Here's the deal. Yeah, it's pretty brown, at least some of the time. You get used to it. Yeah, it doesn't rain much, but on the other hand, it doesn't rain much. The mountains, no, they're not like the Cascades, but they're still pretty great. If you think they're brown and dry, that just means you need to keep on hiking up. Get to a high enough elevation and things get pretty lush and snowy and beautiful. (and the air gets pretty thin, and watch out for storms, but still.)
It does *not* snow 9 months out of the year. At least, not normally. And the snow that falls melts quick. 300 days of sun.
I mean, it's a place. It's not going to knock your socks off, and it has its upsides and downsides, but it's a pretty nice place. Whatever sort of outdoor activity you want to do, someone's out there doing it, inspiring you to get out there.

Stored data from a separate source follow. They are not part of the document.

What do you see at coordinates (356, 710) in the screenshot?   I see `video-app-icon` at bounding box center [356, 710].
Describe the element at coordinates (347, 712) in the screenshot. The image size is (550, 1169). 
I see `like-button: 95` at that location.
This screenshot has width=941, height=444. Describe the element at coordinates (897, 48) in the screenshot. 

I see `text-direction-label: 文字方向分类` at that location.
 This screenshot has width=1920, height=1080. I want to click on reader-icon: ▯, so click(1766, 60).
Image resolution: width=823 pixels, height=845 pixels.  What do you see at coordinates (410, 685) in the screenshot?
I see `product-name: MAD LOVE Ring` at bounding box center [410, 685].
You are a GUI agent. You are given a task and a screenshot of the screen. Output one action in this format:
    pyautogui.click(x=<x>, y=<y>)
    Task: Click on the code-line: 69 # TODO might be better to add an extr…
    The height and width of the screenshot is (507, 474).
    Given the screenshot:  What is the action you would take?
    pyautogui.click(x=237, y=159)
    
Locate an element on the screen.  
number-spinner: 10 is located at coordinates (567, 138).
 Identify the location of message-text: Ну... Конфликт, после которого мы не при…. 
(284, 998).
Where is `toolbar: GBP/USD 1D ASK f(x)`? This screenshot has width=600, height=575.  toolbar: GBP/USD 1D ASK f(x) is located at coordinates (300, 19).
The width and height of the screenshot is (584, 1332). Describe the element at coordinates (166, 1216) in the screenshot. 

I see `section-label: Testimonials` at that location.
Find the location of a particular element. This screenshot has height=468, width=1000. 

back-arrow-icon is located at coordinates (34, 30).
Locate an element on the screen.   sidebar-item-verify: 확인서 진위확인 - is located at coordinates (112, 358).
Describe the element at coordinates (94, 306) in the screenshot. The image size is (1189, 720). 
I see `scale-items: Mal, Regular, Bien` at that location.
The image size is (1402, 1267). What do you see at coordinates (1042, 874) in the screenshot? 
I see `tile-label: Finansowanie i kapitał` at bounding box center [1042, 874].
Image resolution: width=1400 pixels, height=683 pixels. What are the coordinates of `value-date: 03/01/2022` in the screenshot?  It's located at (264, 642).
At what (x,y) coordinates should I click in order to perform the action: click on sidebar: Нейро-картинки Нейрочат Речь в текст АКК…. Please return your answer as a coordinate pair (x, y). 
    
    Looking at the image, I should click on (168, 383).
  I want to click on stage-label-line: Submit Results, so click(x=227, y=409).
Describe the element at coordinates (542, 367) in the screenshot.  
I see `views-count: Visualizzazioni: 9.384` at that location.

I've been blessed by good jobs, so I don't have a quitting a shitty job story, but I have twice now quit a good job to take a leap of faith on one I hoped would be better, or in a better place. Both times it was scary as hell, both times it worked out great.
1) Sometimes happiness finds you, sometimes you have to make your own. Hope you find yours in Ft Co.
2) I really feel like Golden should have the highest beer production in Co even though it only has 1 brewery.
"Adolph Coors Co. - Golden, Colorado This is the largest single brewery in the world, producing up to 22 million barrels of beer each year." wiki
Maybe they were not counting Coors light as beer, which is fair.
3) It's a fancy way to say perpendicular.
I am so happy your Dad's surgery went so well! We have to do something next week - the weather won't be crap and we can actually vegan donut and run/walk.
Steve: Thank you so much. This is going to be my new mantra-- if I think things are brown and dry, just keep hiking up. Love it.
John, I know what orthogonal means: Cara, Aimee, and I need to look at each other, nod, and drink some wine.
EA: I am injured and can't get off the couch much less run or walk. Not coping particularly well with it. But I do want to get together and have that vegan "done."